Decoloniz(s)ing Knowledge Through Performance and Technology: A Collaborative Research Approach
Shared journey
In his work The Ignorant Schoolmaster, philosopher Jacques Rancière suggests an alternative to the traditional teacher-student hierarchy. He proposes a dialogical relationship where both teacher and student embark on a shared journey of discovery—neither knowing in advance what the outcome will be. Inspired by this idea , we aim to explore what it means to “decolonise knowledge” as a dynamic, context-specific, and evolving practice in both research and teaching. Scholar Walter Mignolo argues that decolonising knowledge involves recognizing the geopolitical roots of knowledge—where it comes from and whose perspectives it reflects—while also restoring ways of knowing that have been silenced or erased by dominant Western traditions. For us this means questioning the assumption that Western ways of thinking—whether religious, scientific, or philosophical—are universal, and instead embracing the rich diversity of global knowledge systems.
Decoloniz(s)e
buzz word?
In many academic spaces—especially in the Global North—“decolonising” has become something of a buzzword. While the term is often used to signal an effort to recognize inequalities in how knowledge is produced and shared, the deeper work of decolonising as an ongoing and critical practice often remains overlooked. There's a risk that the term becomes symbolic rather than transformative. As Ngũgĩ wa Thiongʼo reminds us, we need to decolonize our minds.
Praxis
active labor
Drawing on the idea of the "ignorant schoolmaster," this project seeks to take a more active approach: to explore decolonisation as both a pedagogical and research practice. Our focus is on Theatre and Performance Studies, a field uniquely positioned to investigate these issues through its combination of artistic practice, cultural critique, and social engagement. Performance Studies doesn’t only look at the arts—it also examines everyday actions and cultural events as if they were performances, revealing how meaning is made, shared, and challenged in public life.
Blending
creativity
This field has also led the way in blending traditional academic inquiry with creative practice and emerging technologies. Such approaches allow us to access and share knowledge in new, embodied, and inclusive ways. At the University of Warwick and the University of Toronto, our departments have been at the forefront of these developments. Successful collaborations with non-Western collaborators (Warwick, U of T) and Indigenous collaborators (U of T) speak to that and we will invite the expertise and advise of such collaborators but will show respect and be mindful not to burden them with the labor of decolonizing that we have to do ouselves. Together, we are well placed to explore decolonising knowledge through a combination of practice-based research and digital innovation.
Two ways
practice as research artistic intelligence A/I
ONE
Performing and Embodying Theory: At Warwick, Theatre and Performance researchers have developed the method of practice-as-research (PaR), using creative work as a way to generate and interpret knowledge—especially knowledge that is rooted in the body, culture, and lived experience. Through this lens, "performing theory" becomes a way to challenge existing ideas not just through words, but through movement, gesture, story, and spatial mapping.

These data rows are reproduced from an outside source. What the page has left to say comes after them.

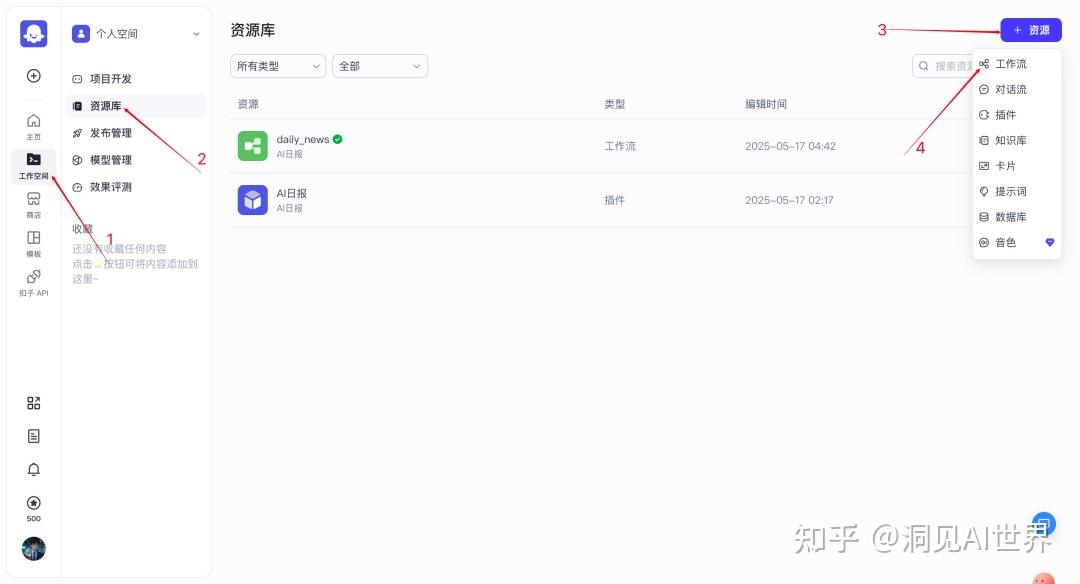Click the 搜索资源 search field
This screenshot has height=584, width=1080.
(x=944, y=66)
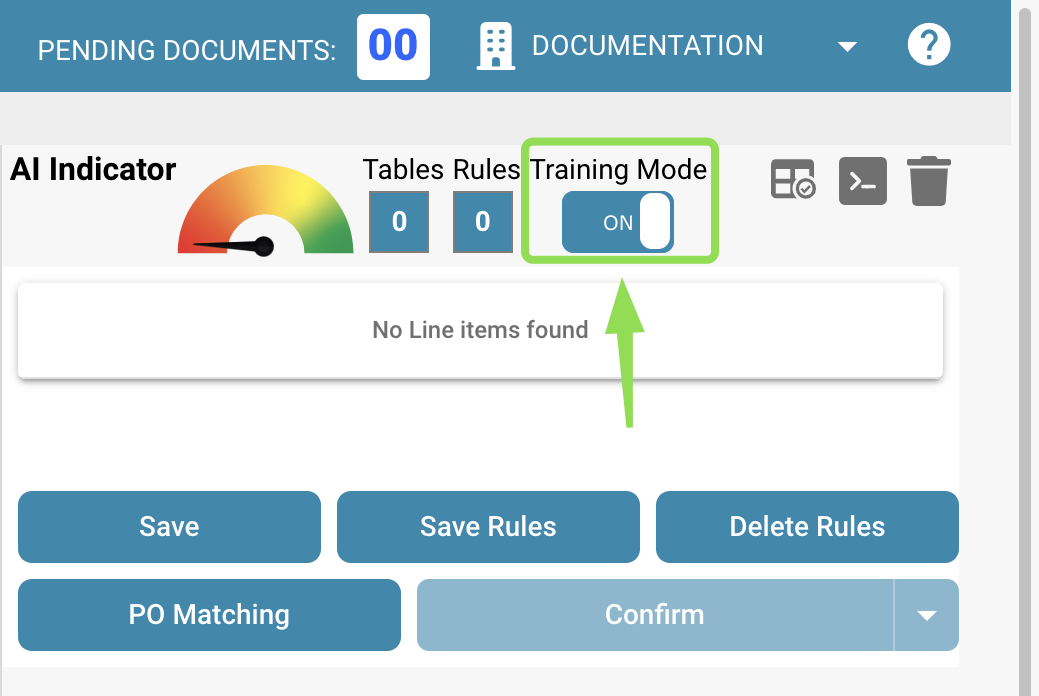Open the console terminal icon
This screenshot has width=1039, height=696.
pos(862,181)
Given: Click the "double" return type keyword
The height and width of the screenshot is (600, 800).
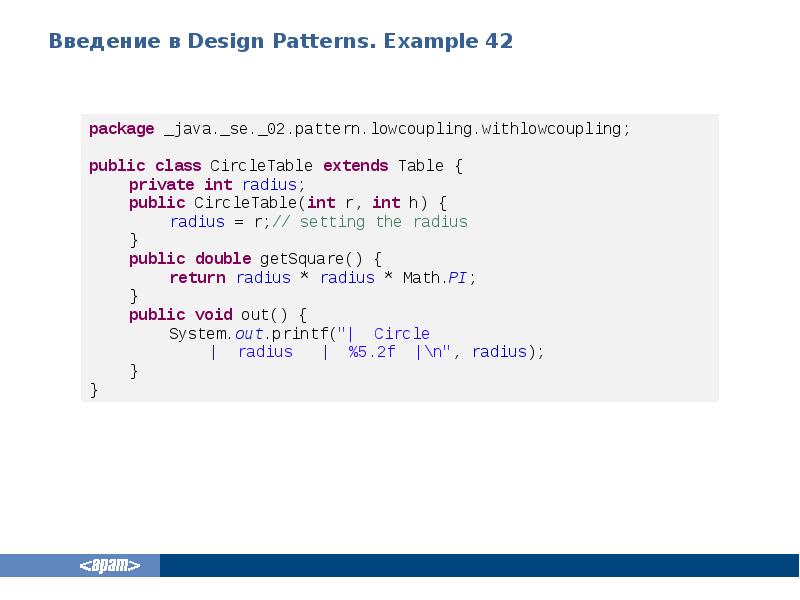Looking at the screenshot, I should click(x=223, y=259).

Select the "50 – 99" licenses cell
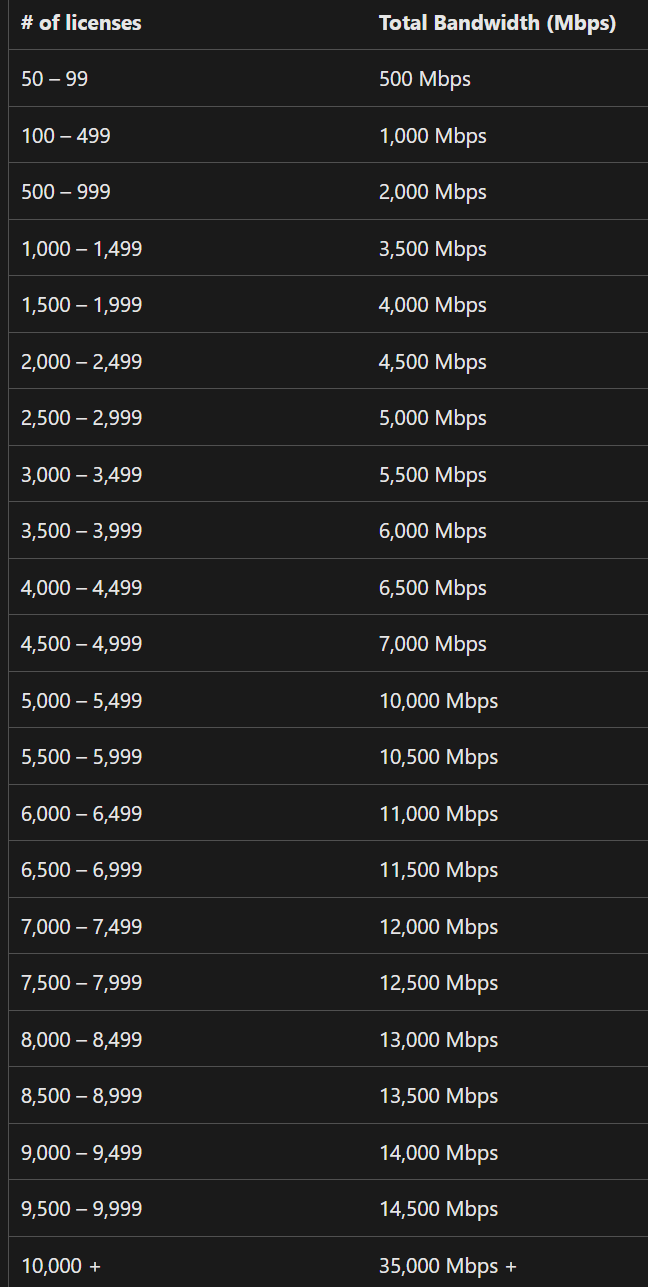[55, 79]
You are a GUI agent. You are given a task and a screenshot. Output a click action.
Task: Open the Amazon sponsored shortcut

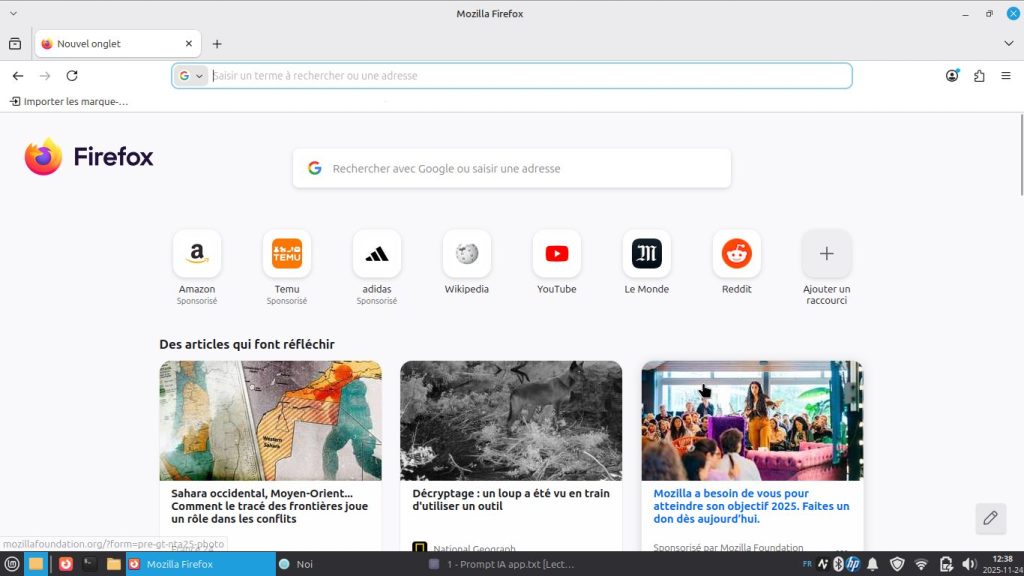pyautogui.click(x=197, y=254)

This approach allows us to ask: How can we use performance to think critically and politically? What forms of understanding emerge when we move beyond written or spoken theory? What does it mean to decolonise knowledge through embodied, creative practice? What must we unlearn—and what might we learn anew—through this process?
Using tools such as devising, installation, and creative writing, we aim to expand not just the content of decolonising academic inquiry, but also the methods we use to pursue it.
TWO
​Drawing on the research of the former Toronto-based Digital Dramaturgy Labs (2012-2025) we will employ digital dramaturgy as experimental performance, decolonizing and playful methods of artistic intelligence (A/I) to explore the intersections of critical discourse, creative practice, and AI. A major inspiration will be the study of Indigenous, decolonial and anti-racist approaches to the ethics and design of AI technologies. We are inspired by insights of the Indigenous Protocol and Artificial Intelligence Working Group. (2021), ideas such as “Making Kin with Machines” (Lewis 2018) and works by Indigenous women like Skawennati and Suzanne Kite. Specifically, we are including analogue and digital forms of expression inspired by decolonial methods of learning as suggested by the African Leadership University in Mauritius. These methods - akin to Brecht's radical experimental learning plays - insist on listening, open-source access to research, embodied and transmedia forms of expression, collaboration, active producers of learning instead of passive consumers, and “ethics above all” considerations each step of the way.